# Given exercise
Using the excerpt about Sonia Gandhi below, answer these:
(a) Who now has possession of the Rs 9 crore building?
(b) Through what means did Sonia obtain the leadership of the Parliamentary Party?
(c) To whom did she say in April that she wanted to be prime minister?

The Rs 9 crore building was never occupied by the party. It is now in
the possession of the RGF.
Sonia Gandhi can -hardly belabour the sacrifices of the family of
which she is now the prime beneficiary. Unfortunately, Indira
Gandhi's sacrifice was a result of her disastrous Punjab policy.
Rajiv Gandhi's owed to the Gandhi family legacy of first training the
LTTE and then sending in the IPKF to destroy it. Disastrous policies
cannot result in sacrifices, no matter how tragic the assassinations
were. Neither the sacrifice of Mahatma Gandhi nor those of thousands
who died in the freedom struggle have encouraged their descendants to
lay claim to so much.
Apart from such material legacies, Sonia has taken over the Congress
presidentship in an ugly coup and obtained the leadership of the
Parliamentary Party through a hasty amendment in the party's
constitution. And in April she told Jyoti Basu that she wanted to be
prime minister.

# Material provided
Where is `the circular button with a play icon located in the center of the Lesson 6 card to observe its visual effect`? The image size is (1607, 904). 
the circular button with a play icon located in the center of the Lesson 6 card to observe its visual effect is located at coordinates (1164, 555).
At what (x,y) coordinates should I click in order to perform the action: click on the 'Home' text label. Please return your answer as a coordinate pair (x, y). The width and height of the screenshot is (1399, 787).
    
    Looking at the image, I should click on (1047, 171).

* * *

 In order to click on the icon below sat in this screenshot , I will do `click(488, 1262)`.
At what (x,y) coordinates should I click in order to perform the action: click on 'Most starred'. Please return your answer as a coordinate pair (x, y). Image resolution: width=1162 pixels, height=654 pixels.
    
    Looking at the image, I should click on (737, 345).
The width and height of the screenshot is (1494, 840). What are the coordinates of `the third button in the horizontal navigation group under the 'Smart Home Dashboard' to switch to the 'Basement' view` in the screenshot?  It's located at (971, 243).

# Task solution
(a) The RGF.
(b) A hasty amendment in the party's constitution.
(c) Jyoti Basu.